## Exteval Modified Corrector Research

This notebooks contains my research regarding the EXTEVAL-Modified-Metric.
The metric was modified to output more information of the detected errors.

### Step 1: Run ExtEval-Modified on the summaries to see the exact scores it predicts for `data_only_incorrect.json` witd extended information for the found errors

These scores will be saved in `data_only_incorrect_exteval_modified.json` and are needed for the prompt to `GPT-4o` and later for the `Evaluation`.
The new exteval modified will provide a lot more information for `GPT-4o mini` and will ensure a better correction later.

(The `data_only_incorrect.json` was already created by `Step 1` of the `exteval-corrector-research`)

In [1]:
import subprocess

# Define the command and its arguments
command = [
    "python3",
    "exteval/extevalModified.py",
    "--data_file", "data/data_only_incorrect.json",
    "--output_file", "data/scores/data_only_incorrect_exteval_modified.json"
]

# Execute the command
result = subprocess.run(command, capture_output=True, text=True)

# Print the output and errors
if result.returncode == 0:
    print("Command executed successfully.")
    print(result.stdout)
else:
    print("Error occurred while executing the command.")
    print(result.stderr)


Command executed successfully.
837.0383448600769



### Step 2: Combine incorrect data (`data_only_incorrect.json`) with their exteval scores (`data_only_incorrect_exteval_modified.json`) -> Prepartion for easy access in the prompt

The new merged data will be saved in `data_incorrect_merged_modified.json` and will be used for the prompt to `GPT-4o` in the next step.

In [2]:
import json

raw_data = "data/data_only_incorrect.json"
exteval_modified_data = "data/scores/data_only_incorrect_exteval_modified.json"
output_path = "data/merged/data_only_incorrect_merged_modified.json"

# read_data
with open(raw_data, 'r', encoding='utf-8') as f1:
    data1 = json.load(f1)

with open(exteval_modified_data, 'r', encoding='utf-8') as f2:
    data2 = json.load(f2)

# result dictionary for the new json
merged_data = {}

# Merging of the data
for key, value2 in data2.items():
    if key in data1:  # check if the key is in both files
        value1 = data1[key]
        
        # create new structure
        merged_entry = {
            **value2, # gets all fields from the second json
            "summary": value1.get("summary"),
            "document": value1.get("document"),
            "summary_for_annotation": value1.get("summary_for_annotation"),
            "document_for_annotation": value1.get("document_for_annotation")
        }
        
        # save inside new json
        merged_data[key] = merged_entry

# save completed new json
with open(output_path, 'w', encoding='utf-8') as output_file:
    json.dump(merged_data, output_file, ensure_ascii=False, indent=4)

print(f"Merged JSON saved to {output_path}")

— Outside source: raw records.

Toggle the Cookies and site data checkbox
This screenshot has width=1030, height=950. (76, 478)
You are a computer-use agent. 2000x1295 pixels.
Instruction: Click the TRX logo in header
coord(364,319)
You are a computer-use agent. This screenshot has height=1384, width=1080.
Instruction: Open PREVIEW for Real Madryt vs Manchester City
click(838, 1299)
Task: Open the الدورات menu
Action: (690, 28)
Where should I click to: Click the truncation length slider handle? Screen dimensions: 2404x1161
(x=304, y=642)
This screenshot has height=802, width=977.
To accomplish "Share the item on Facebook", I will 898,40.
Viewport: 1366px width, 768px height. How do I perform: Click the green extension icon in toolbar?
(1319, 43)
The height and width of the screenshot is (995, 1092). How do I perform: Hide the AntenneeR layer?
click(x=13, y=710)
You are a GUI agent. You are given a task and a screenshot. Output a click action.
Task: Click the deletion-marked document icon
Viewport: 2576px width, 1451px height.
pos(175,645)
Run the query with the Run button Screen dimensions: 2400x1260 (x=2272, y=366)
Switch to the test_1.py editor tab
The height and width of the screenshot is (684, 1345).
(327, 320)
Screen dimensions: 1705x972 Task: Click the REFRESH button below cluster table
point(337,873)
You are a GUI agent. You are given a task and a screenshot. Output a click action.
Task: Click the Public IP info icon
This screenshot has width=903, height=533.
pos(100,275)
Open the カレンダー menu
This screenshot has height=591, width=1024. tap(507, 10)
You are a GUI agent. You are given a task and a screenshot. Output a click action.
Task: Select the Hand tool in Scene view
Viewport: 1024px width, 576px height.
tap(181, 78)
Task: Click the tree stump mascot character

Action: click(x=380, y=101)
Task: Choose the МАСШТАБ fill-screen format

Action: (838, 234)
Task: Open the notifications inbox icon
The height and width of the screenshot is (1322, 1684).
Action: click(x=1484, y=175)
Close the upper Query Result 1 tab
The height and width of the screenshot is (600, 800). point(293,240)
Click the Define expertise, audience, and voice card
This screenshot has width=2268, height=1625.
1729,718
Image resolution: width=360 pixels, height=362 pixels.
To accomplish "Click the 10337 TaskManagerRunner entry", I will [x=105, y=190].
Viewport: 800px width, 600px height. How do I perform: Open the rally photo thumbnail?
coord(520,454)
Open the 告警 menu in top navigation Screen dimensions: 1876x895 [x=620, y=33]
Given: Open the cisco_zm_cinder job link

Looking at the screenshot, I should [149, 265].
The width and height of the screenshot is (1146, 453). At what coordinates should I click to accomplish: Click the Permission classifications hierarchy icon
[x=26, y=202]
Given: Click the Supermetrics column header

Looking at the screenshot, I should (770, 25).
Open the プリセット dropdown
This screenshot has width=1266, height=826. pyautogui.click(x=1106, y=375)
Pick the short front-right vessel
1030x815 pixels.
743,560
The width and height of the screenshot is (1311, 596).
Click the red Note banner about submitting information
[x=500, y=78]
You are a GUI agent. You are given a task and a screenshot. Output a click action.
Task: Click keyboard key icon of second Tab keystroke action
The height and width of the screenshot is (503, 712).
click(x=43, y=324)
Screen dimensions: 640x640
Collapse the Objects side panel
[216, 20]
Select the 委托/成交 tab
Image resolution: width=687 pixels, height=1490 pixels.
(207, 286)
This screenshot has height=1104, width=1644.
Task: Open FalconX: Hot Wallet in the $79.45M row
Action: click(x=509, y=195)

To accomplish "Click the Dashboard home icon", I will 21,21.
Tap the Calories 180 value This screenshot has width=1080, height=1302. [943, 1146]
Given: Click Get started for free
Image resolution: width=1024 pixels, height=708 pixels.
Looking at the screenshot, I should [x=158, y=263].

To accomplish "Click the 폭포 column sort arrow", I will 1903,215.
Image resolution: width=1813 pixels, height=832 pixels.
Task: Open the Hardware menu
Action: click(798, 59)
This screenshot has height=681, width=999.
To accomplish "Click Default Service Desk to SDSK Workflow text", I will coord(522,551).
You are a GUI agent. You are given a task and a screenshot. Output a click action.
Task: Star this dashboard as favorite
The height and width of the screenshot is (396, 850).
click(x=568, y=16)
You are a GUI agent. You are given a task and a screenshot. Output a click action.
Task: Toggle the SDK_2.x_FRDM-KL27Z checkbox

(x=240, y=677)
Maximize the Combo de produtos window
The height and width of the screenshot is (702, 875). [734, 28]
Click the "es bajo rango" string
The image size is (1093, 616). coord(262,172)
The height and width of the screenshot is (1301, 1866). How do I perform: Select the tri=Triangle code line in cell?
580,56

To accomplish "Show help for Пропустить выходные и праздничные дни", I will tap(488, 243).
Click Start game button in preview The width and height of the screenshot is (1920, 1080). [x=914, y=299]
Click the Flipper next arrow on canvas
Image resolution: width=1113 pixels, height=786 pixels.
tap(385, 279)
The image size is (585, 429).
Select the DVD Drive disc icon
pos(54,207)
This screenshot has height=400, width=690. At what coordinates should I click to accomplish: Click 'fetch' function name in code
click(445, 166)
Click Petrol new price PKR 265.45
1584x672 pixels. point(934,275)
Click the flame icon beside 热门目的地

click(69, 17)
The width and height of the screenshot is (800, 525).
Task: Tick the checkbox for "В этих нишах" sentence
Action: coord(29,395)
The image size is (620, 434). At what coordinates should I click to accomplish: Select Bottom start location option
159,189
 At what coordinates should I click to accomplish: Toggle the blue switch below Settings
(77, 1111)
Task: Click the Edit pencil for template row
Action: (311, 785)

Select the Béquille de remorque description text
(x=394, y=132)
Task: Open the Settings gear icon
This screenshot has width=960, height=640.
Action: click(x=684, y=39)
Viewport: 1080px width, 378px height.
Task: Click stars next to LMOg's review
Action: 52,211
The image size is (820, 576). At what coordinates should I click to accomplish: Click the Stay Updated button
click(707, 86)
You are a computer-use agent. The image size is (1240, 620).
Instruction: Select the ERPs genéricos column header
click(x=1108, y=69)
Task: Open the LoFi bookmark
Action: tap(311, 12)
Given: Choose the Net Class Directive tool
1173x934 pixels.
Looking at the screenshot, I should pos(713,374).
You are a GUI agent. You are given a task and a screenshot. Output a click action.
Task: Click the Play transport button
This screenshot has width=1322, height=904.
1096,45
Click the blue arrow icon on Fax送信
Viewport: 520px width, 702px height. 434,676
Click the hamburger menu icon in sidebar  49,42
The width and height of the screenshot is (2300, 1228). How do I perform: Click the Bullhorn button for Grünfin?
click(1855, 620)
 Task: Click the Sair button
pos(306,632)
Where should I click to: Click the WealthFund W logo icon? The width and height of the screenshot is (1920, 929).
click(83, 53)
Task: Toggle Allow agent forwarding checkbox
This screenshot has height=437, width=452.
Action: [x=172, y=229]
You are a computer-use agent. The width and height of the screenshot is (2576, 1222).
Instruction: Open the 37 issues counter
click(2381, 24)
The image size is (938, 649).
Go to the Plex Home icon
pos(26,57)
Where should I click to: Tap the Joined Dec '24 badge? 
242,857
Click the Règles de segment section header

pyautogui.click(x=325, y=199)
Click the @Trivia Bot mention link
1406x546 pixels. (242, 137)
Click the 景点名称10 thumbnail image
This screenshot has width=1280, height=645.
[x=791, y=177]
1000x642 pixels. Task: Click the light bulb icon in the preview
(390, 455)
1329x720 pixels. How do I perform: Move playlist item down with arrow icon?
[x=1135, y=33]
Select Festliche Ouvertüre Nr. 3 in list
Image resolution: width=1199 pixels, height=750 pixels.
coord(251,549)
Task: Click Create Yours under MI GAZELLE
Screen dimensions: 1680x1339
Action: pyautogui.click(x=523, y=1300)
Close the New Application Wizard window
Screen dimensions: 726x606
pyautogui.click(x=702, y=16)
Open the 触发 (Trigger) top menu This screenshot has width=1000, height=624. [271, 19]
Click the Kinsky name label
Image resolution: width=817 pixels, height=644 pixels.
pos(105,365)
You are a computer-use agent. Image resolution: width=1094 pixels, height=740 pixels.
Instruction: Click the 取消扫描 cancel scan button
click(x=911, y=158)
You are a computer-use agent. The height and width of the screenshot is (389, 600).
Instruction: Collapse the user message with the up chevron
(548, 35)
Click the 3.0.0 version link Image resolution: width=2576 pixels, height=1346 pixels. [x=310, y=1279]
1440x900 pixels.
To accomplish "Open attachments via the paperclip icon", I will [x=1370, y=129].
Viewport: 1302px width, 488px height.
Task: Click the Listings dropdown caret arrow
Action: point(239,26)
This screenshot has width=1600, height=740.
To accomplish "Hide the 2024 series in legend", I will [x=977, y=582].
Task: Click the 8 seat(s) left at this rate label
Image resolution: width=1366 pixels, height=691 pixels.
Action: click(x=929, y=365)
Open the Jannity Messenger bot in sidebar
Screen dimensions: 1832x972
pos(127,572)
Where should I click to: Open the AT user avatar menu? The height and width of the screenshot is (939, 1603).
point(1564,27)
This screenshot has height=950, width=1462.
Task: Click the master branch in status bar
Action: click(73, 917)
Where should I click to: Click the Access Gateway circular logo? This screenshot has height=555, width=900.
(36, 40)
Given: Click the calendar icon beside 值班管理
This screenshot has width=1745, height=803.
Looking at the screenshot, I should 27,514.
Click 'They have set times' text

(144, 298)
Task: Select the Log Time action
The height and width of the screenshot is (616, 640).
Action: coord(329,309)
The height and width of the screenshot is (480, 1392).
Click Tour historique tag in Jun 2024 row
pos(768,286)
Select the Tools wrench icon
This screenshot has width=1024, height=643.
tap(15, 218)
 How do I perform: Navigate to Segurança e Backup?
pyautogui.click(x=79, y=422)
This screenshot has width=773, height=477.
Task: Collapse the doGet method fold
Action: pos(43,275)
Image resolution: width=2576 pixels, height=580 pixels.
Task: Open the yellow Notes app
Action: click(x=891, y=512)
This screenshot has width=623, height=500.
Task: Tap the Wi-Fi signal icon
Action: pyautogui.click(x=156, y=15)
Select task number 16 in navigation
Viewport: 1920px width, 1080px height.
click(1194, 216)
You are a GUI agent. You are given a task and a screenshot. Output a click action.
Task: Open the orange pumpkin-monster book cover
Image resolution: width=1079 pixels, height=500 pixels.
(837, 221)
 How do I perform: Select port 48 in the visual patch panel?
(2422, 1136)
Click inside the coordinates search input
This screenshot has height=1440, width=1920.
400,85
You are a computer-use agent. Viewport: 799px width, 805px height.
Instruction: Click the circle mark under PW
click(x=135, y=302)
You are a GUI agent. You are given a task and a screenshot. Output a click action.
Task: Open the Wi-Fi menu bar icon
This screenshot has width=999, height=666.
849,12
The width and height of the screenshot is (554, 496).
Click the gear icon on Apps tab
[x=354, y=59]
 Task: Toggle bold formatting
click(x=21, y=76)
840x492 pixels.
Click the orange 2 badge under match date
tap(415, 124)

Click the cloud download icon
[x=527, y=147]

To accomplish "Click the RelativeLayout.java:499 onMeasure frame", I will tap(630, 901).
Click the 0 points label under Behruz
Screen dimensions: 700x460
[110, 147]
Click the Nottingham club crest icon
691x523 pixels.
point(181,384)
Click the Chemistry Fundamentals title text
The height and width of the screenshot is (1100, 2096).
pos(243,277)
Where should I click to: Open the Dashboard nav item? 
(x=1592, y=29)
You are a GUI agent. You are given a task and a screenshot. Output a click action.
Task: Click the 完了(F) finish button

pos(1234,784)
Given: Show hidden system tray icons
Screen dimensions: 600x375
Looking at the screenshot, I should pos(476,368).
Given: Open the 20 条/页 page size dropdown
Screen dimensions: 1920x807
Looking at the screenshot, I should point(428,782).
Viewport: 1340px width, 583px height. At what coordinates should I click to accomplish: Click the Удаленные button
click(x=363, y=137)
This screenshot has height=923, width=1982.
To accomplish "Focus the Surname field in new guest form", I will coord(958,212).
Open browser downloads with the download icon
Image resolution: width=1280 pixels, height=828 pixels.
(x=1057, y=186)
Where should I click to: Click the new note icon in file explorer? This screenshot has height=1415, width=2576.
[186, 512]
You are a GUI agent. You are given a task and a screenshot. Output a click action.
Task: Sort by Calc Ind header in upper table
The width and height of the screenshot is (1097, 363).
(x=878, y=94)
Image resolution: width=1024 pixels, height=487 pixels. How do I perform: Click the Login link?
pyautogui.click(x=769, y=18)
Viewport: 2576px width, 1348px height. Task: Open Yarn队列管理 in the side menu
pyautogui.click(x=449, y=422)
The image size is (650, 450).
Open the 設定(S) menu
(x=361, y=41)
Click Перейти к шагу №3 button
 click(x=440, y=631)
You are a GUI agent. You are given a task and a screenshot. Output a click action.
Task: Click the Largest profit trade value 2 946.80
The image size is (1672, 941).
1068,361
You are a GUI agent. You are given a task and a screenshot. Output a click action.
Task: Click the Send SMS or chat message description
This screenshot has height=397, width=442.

Merged JSON saved to data/merged/data_only_incorrect_merged_modified.json


### Step 3: Call `GPT-4o` for every entry inside the `data_only_incorrect_merged_modified.json` file with the prompt mask with more information from ExtEval-Modified

For every entry (484 entries) a call to `GPT-4o` will be made to get a new extractive summary which will be saved in a new file called `data_new.json`.

In [7]:
from openai import OpenAI
import json
import re

client = OpenAI(api_key="<your_api_key>")

# Create the prompt
prompt = """
You are an expert AI assistant specializing in extractive summarization and evaluation using an advanced EXTEVAL framework. EXTEVAL assesses extractive summaries' faithfulness using the following error categories and metrics:

### EXTEVAL Metrics
1. **Incorrect Coreference (INCORCOREFEVAL):**
   - **Definition:** Refers to incorrect mapping of pronouns or noun phrases to their antecedents.
   - **Details Provided:** Count and list of specific instances, including:
     - Problematic sentence(s)
     - Specific mention(s)
     - Error type (e.g., "ambiguous pronoun").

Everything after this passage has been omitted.